Missy had located two champagne flutes and was pouring the orange juice. “Maybe you should think about filling that time with some fun. There’s a guy who works with Daddy, a CPA. Nice-looking. Divorced. No kids.”
Christy-Lynn shot her a look. “Why don’t we have some lunch?”
Missy feigned a pout. “All right, I get it. Time to change the subject.”
“Exactly.” Christy-Lynn pulled two shrimp and avocado salads from the fridge and headed for the deck. “Speaking of kids, where are the boys today?”
“On a campout with the neighbor’s kids.” Missy handed Christy-Lynn a champagne flute and settled herself into one of the deck chairs. “What is it about boys sleeping in tents?”
Christy-Lynn smiled. “I can’t help you there, but it must be nice to have some alone time.”
Missy gave the question some thought then shrugged. “You’d think so, but I actually miss the little monsters. The house is too quiet when they’re gone, and I’m not sure I know what to do with alone time anymore. I know it’s crazy, but I like running around with my hair on fire. There’s nothing I wouldn’t give up for my kids, but I guess it comes with the territory.”
“Not always,” Christy-Lynn said more gloomily than she intended.
Missy’s expression softened. “You mean your mother.”
Christy-Lynn waved the remark away. “Forget it. I didn’t mean to get all maudlin. I just haven’t been sleeping well lately.”
Missy’s gaze narrowed. “I’m guessing that’s not because you’ve been binge-watching the last season of Game of Thrones.”
Christy-Lynn considered changing the subject but knew better than to think she’d get away with it. “There’s been . . . a development.”
“What kind of development?”
“A little girl,” she blurted quickly, like ripping off a bandage. “Stephen and Honey had a little girl.”
Missy sat frozen, absorbing the news with a faintly stunned expression. “Well,” she said finally. “He really was a bastard, wasn’t he? How did you find out?”
“I’ve seen her—at Rhetta’s. It was like someone knocked all the air out of me. All I could see was Stephen and Honey looking back at me.”
“Sweet Jesus,” Missy breathed, reaching for Christy-Lynn’s hand. “And you’ve been carrying this around all by yourself. Why? You know I’m always here for you, don’t you? That you can tell me anything?”
Christy-Lynn nodded. She did know. But in the three weeks since she’d learned of Iris’s existence, she hadn’t been able to work her into the conversation. Except with Wade, of course, but that was only because she’d blurted it all out in a moment of weakness.
“I guess I’ve been processing,” she said finally. “It’s embarrassing, finding out your husband fathered a child with another woman and managed to keep it a secret for three years. And if his car hadn’t gone off that bridge, I still wouldn’t know.”
Missy huffed so hard her bangs fluttered. “Look, I know you’re upset, honey, and you have every right to be, but you have absolutely nothing to be embarrassed about.”

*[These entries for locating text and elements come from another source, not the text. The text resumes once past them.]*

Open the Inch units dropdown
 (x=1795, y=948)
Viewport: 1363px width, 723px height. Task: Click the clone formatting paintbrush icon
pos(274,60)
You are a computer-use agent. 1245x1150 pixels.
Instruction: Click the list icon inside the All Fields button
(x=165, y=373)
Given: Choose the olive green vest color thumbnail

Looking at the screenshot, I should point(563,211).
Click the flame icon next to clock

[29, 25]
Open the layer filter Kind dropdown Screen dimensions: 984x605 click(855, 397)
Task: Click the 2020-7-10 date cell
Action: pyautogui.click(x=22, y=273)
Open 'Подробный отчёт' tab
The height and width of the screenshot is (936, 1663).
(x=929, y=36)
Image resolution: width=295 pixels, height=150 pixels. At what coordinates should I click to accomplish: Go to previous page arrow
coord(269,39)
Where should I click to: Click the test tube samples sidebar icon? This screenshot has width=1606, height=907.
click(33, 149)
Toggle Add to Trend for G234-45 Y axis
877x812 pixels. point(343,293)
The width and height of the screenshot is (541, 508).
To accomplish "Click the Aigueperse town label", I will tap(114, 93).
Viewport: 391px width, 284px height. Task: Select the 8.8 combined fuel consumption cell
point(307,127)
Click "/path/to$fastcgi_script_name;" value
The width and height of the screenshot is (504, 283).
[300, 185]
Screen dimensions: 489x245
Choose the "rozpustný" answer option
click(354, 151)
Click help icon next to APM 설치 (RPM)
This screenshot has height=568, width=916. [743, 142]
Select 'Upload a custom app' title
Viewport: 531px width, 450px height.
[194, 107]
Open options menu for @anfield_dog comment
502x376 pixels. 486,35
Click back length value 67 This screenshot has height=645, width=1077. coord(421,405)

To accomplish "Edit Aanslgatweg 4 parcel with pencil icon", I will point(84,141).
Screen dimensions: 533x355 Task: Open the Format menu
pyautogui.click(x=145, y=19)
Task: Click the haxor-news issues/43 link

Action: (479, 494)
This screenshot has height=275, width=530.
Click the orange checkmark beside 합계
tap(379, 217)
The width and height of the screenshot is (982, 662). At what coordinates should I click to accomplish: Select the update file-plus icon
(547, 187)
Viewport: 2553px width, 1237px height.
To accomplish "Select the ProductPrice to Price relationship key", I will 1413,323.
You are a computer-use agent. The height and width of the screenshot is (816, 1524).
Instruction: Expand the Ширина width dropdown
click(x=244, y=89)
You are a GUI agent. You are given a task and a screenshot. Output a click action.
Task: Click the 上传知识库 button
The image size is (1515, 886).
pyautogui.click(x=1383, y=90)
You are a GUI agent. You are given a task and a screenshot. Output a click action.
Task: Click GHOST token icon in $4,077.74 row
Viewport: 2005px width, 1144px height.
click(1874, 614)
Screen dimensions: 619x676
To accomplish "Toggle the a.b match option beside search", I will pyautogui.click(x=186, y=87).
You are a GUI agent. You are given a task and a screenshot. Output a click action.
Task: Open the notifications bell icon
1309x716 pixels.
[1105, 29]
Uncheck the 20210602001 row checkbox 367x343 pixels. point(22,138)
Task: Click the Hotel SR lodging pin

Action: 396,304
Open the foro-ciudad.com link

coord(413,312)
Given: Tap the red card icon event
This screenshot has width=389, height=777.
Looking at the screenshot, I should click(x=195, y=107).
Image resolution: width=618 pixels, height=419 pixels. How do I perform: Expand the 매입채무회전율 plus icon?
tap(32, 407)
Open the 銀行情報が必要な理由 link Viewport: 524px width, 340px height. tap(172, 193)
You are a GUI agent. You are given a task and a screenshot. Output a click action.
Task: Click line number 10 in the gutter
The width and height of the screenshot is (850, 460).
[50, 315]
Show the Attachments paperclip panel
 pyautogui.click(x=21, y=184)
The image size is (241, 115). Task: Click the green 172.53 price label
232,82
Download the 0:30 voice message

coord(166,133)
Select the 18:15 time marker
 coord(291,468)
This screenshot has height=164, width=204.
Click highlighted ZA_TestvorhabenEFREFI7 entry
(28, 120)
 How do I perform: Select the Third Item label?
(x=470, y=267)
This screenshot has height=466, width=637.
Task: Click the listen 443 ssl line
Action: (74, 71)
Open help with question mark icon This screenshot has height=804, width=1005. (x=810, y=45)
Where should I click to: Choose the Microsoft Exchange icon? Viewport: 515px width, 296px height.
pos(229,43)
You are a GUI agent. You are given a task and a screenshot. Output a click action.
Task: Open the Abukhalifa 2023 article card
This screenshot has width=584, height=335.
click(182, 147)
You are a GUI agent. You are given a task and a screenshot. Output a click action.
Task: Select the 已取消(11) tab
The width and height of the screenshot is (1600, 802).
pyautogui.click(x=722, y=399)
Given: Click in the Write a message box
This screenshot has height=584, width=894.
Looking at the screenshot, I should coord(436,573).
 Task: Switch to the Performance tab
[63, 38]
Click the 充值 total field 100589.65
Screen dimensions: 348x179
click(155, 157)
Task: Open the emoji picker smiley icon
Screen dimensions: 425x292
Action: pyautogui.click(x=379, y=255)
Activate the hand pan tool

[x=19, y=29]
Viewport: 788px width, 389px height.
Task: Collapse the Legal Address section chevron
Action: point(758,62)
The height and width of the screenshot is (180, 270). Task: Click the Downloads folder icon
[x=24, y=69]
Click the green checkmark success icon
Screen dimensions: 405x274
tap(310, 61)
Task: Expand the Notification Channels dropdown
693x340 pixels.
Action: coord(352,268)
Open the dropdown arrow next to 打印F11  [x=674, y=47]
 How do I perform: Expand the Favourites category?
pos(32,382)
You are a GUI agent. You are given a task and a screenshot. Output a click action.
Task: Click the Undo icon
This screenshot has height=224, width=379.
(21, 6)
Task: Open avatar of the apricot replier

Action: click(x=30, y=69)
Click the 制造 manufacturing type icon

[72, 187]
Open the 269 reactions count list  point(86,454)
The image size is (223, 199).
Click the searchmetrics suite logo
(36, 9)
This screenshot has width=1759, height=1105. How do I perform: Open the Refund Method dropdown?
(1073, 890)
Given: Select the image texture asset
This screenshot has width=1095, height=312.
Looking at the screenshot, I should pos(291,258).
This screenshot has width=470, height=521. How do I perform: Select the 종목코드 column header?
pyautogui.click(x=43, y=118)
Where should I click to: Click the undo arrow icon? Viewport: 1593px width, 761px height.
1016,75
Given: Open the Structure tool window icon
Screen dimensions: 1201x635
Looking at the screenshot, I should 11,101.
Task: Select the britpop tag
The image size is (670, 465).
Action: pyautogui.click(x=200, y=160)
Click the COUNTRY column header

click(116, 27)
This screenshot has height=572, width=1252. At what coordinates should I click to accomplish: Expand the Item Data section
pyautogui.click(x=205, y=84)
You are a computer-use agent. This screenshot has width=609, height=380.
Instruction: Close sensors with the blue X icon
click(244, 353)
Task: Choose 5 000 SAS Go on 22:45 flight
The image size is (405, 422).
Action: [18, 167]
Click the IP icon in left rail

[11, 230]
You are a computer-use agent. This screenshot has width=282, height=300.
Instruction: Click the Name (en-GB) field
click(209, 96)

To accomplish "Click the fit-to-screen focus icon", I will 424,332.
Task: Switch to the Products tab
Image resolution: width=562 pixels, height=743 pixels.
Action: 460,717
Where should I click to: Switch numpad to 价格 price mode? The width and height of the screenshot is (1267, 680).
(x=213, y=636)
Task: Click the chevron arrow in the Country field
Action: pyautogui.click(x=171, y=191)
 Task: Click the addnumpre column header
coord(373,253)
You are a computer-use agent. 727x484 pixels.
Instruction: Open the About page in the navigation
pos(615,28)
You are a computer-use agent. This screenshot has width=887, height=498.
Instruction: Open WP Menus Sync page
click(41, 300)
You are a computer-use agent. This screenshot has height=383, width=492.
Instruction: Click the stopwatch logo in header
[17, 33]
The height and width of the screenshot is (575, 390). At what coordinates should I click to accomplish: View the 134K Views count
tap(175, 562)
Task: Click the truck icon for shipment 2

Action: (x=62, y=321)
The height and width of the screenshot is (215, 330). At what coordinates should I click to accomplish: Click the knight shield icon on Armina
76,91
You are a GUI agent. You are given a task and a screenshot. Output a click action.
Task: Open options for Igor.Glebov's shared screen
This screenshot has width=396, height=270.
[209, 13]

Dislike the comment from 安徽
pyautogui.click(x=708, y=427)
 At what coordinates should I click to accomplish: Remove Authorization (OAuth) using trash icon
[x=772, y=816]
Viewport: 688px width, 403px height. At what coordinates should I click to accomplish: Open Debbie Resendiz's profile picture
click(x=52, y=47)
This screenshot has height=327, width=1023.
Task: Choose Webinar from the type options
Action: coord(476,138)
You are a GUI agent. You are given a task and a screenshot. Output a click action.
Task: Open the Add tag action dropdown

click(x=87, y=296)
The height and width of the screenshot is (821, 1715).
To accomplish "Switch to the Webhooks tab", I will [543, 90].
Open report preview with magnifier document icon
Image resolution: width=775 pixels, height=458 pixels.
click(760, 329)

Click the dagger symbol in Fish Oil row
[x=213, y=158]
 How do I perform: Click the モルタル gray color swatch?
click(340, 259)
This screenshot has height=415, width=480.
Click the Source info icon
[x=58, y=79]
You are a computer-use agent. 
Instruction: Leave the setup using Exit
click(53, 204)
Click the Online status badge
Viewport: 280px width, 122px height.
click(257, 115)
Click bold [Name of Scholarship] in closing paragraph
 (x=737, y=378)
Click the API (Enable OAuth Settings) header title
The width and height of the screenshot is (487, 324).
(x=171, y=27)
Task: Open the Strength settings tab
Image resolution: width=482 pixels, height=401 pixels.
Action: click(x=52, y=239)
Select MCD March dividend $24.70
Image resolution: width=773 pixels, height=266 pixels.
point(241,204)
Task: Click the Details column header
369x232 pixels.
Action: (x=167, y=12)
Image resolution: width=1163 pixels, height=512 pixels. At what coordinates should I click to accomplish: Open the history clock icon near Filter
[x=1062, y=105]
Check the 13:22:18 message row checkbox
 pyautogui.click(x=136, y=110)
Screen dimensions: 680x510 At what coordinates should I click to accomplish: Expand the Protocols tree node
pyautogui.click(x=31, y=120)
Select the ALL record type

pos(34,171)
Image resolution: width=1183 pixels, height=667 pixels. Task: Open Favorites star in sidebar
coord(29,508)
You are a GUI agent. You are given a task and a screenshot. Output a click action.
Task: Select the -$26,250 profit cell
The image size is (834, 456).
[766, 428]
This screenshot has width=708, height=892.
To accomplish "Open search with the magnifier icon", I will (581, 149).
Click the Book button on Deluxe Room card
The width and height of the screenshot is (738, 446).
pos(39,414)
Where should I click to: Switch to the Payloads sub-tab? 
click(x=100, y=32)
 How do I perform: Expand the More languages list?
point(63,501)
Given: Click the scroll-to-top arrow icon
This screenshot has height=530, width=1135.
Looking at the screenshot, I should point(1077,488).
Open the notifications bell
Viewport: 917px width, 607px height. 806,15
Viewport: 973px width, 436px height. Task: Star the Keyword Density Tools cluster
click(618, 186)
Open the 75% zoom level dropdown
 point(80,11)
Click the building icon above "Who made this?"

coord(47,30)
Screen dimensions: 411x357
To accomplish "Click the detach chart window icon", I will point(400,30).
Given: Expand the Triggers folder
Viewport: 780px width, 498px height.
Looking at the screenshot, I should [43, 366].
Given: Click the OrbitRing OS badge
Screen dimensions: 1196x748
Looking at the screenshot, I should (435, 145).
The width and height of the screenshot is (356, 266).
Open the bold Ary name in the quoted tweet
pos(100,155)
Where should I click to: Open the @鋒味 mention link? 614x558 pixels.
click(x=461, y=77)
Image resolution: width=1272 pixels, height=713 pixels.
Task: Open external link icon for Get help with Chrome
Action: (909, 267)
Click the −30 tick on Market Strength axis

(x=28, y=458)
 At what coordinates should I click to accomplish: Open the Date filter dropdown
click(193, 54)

Christy-Lynn shrugged half-heartedly. She wanted to believe the words. But wanting and believing were two different things. Stephen had been no saint. She’d come to terms with that, but her willingness over the years to turn a blind eye to his character flaws was hard to deny. She’d been content with the status quo, happily ensconced in a false sense of security, and in her blissful state of oblivion had enabled an affair—and by extension, the birth of a little girl whose childhood eerily mirrored her own.
Missy was looking at her, waiting for the rest of the story—because of course she knew there was more. The woman was like a bloodhound. And so it all came tumbling out—the stomach-dropping moment she had first seen Iris, the check Rhetta had been too proud to accept, the awful moment Ray Rawlings had called his niece an abomination.
Missy was still shaking her head when Christy-Lynn fell silent. “My God. A little girl with no parents, and that poor woman with a child to raise at her age. I honestly don’t know who to feel sorrier for.”
“It’s awful. The house they live in looks like it would blow over in a stiff breeze. There’s no yard, no phone, no neighbors close by. But the worst is Honey’s brother refusing to take Iris if something happens to Rhetta. She could end up in foster care.”
Missy looked thoughtful as she smoothed the creases from her linen slacks. “I know it’s awful, honey, but at the risk of sounding heartless, it really isn’t your problem. This is her parents’ fault, and it’s up to her family to deal with it.”
Christy-Lynn stared at her lap, wadding her napkin into a ragged ball. “He called her an abomination, Missy. An abomination born in sin. Her own uncle called her that.” She swallowed convulsively, her heart aching at the unfairness of it all. “None of this is Iris’s fault, but she’s the one who’ll pay.”
Missy let out a long sigh. “You’re up to your neck in this, aren’t you?”
Christy-Lynn nodded, though deep down she knew the ache in her chest wasn’t only for Iris. For some terrible, twisted reason, fate had conspired to put this little girl in her path, an unwelcome reminder of the childhood she’d been trying to outrun for decades. And now, for better or worse, there was no going back.